Let us all hope that the tragedies at the nests are over.

My sincere condolences go out to the entire Cowlitz PUD family – the Ospreys and all the people behind the scenes that made it possible for us to watch their lives – the good and the bad.

My heart goes out to the wee chicks. Fly high little ones, fly high.

4 Comments

  1. Linda Kontol says:

    Oh Mary Ann they did come and get all three ! I wonder if anyone knows of an eagle nest being near this nest? It’s horrible to even think about what happened here. Poor little babies. 😢😢😢

    1. One of my readers lives 5 minutes from the lake where the nest is on.
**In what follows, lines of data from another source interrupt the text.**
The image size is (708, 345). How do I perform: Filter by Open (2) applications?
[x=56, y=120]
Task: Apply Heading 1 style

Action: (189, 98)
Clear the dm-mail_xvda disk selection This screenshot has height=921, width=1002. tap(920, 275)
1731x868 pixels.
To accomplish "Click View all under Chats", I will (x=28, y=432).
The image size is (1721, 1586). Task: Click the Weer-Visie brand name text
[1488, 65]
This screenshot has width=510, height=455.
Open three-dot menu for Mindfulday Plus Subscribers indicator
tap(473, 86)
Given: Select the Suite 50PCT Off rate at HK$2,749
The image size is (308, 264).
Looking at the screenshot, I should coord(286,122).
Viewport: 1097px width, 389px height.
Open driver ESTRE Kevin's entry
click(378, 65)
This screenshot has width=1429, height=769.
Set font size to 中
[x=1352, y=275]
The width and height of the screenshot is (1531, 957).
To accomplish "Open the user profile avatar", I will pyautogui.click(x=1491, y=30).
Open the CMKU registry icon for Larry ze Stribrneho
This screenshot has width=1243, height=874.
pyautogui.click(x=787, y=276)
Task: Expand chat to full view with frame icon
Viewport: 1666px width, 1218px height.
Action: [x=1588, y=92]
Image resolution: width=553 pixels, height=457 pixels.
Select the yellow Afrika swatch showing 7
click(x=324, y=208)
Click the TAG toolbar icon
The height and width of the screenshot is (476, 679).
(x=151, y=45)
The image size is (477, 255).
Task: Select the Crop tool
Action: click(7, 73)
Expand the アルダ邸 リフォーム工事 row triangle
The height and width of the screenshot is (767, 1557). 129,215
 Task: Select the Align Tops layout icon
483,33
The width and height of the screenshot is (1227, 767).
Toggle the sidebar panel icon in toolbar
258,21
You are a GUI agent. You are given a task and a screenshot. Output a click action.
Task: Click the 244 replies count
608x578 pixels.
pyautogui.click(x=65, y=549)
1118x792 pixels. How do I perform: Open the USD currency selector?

I hope to find out more once her company leaves. I am certain there are Eagles nests there and I don’t know the prey/fish situation this year. I hope to find out more. But it is truly gut wrenching.

      1. Lisa says:

        Osprey nests hide in plain sight….when something like this happens I do believe there are mitigating circumstances that drives an Eagle to take this path. A lost partner? Shortage of food? Harsh circumstances? It’s a last resort simply because osprey nests and contents are always vulnerable and yet its not an Eagles preferred method otherwise how would osprey avoid this predation? My speculation is that the eagle was desperate. Osprey nest always hide in plain sight.

      2. You said that perfectly. They like to have that 360 degree view. Those are great questions, Lisa. Hoping that one of the readers can give us some insights into what the lake is like right now, etc. Last year it was so hot the ospreys could hardly fish. Siblicide/starvation/heat death last year for Electra’s chicks – part of that weather system that brought 50 degree C temperatures with osplets and hawklets jumping off the nest so they didn’t cook in the Pacific NW including Canada’s nests (Osoyoos and others in the Okanagan Valley).